Yet, somehow, this mistake was not spotted by the editors. But why? After all, the “New York Times” (and NHCC:)) is usually very pleased with their ability to snare any grammatical or typographical error. But this isn’t a a mere issue of misspelling, this inaccuracy is more absurd. This effectively trivializes the great step Nurmi took in challenging our conception of what was possible.
The only explanation for why an error like this could go overlooked must be basic ignorance. People were not as physically active at that point as they are now. Nurmi’s death came only at the beginning of the running boom. In 1973 there were no crowds of enthusiastic joggers with GPS watches strapped to their wrists carefully monitoring exactly how fast they were running. So there is no reason why it would have occurred to them to do a double take when they saw the number three at the beginning of Nurmi’s barrier shattering achievement. They would have no idea of what terminal velocity for runners competing in the two mile would have been.
The serious runner would have known better though. Certain performances are understood to be absolutely impossible. You will never run that fast, not matter how you train. Even in fiction some things are impossible. Quentin Cassidy’s Zatopekean 60×400 interval session was not enough for him to claim the gold medal.
Coaches know too. With decades of experience, observing runners fail again and again, they are experts on the impossible. They have learned how athletes progress. They know how likely it is to see runners with certain levels of talent. They know that some barriers are simply not breachable – unless a future Olympian shows up for the first day of practice in August.
By the end of this past August, nobody had posted a sub thirteen minute 5000m. Flotrack wrote up a little blurb about it, pointing out this would be the first time in eight years that a season would have passed without a sub 13:00 performance. (For those wondering, Nurmi’s best was 14:28.) Flotrack, being made up of real runners who know why certain things cannot be done was able to explain why this is. They put up a graph and then talked about how prize money was more readily available in the marathon. This had drawn away interest from racing on the track. So, of course, at the next Diamond League meet Selemon Barega, at 18 years old, drops a mean 12:43.

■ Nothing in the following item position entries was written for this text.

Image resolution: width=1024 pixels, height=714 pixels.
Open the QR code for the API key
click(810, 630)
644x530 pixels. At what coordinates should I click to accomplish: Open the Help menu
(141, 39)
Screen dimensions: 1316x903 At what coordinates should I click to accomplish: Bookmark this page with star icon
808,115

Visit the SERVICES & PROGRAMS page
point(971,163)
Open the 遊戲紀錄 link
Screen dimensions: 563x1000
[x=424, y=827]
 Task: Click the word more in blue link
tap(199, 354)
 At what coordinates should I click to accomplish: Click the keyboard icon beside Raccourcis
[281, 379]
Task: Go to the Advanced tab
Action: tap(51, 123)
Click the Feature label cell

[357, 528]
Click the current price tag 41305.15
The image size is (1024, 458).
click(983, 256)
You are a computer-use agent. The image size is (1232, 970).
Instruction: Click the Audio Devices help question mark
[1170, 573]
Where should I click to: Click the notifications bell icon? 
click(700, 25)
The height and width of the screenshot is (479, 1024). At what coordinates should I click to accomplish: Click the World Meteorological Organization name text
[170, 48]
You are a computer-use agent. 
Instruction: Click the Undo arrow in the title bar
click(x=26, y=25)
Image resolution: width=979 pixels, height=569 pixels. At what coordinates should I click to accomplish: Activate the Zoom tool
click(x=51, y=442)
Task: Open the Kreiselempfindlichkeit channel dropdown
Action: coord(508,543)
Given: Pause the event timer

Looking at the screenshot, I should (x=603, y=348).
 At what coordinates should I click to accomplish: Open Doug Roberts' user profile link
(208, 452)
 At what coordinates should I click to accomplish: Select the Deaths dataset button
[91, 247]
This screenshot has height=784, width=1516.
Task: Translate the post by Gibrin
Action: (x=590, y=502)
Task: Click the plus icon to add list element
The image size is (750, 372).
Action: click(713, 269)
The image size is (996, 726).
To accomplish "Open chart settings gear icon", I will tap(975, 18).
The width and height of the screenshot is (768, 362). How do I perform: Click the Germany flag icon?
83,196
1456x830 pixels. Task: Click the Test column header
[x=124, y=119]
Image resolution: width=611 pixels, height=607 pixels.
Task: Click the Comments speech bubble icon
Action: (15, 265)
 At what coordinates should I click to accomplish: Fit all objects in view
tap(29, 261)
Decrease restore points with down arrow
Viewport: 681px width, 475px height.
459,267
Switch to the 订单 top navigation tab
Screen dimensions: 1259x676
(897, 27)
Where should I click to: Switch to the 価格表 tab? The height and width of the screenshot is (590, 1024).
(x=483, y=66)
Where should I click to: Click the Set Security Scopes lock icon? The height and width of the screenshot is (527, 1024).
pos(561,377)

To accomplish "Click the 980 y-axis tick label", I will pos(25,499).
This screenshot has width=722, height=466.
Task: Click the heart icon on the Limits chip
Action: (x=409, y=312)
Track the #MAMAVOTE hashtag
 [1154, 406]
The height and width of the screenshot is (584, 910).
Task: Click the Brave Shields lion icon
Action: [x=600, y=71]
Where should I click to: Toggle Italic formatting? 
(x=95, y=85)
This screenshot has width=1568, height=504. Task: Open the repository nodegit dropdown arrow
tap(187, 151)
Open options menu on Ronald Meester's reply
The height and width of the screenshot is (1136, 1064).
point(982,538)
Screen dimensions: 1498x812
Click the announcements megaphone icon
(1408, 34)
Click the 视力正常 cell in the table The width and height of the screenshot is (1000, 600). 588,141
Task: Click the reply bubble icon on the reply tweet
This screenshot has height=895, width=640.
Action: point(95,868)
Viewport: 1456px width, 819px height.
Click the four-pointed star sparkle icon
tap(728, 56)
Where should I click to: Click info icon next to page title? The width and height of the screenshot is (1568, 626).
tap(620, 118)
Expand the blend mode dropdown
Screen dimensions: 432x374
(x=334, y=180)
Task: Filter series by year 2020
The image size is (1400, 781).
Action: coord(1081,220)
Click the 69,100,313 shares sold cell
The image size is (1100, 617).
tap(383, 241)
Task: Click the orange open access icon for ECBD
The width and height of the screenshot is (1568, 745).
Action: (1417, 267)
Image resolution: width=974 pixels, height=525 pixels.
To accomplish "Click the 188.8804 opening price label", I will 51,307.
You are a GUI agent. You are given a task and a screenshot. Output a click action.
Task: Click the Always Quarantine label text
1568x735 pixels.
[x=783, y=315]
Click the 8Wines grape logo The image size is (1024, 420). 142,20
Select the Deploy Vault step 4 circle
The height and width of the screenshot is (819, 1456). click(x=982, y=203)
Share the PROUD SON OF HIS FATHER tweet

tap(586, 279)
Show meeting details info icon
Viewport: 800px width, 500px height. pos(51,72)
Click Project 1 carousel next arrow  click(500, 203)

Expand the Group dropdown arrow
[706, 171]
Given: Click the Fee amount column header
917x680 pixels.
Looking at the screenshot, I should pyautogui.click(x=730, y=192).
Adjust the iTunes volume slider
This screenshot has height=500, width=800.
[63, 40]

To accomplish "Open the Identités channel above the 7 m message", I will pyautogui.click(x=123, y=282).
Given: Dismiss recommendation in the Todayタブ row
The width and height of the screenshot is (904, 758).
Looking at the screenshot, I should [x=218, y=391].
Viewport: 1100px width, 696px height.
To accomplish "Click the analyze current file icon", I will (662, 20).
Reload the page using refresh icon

In New Hampshire it is rare to see runners breaking 16:00. When it does happen the runners and coaches alike first wonder if the course was actually the full distance. But here we have an eighteen year old – the same age as some of our New Hampshire seniors, running a 12:43. That makes him the fourth fastest man in history behind Kenenisa Bekele, Haile Gebrselassie, and Daniel Komen.
High School age runners performing at the highest level are not really that unique in our sport. Eliud Kipchoge won a 5000m world championship gold medal by out kicking the fastest 1500m/miler and 5000m/10000m runners of all time when he smoked El Guerrouj and Kenenisa Bekele in the final straight. Kipchoge was only eighteen. Jakob Ingebrigtsen is seventeen and he has won the European Championships in the 1500m and the 5000m and has run a best of 3:31 for the 1500m. It is ironic that, when you consider young runners repeatedly do what is supposedly impossible, we don’t start to question whether our notions of terminal velocity might be wrong.
Part of the problem is that the impressive performances won’t happen often enough for us to see them as normal. Logically, they cannot. If they did, they wouldn’t be impressive any more; they would just be average. But I also wonder if part of our reluctance to question the limits we accept is because we are afraid of being judged ignorant or naive by other runners or coaches.
When you talk big and fall short, that makes you stand out; it shows you’re not a part of the “in-crowd”. Everybody has stepped to the line at least once and wondered if something special would happen for them. Nobody wants to stand on the line and say, “I’m going to run 4:15 in the 1600m today”, only to then come across the line in 4:45 after opening up in a sixty-one. That would only show that you are not in-the-know, so you must not belong to the world of hardcore runners.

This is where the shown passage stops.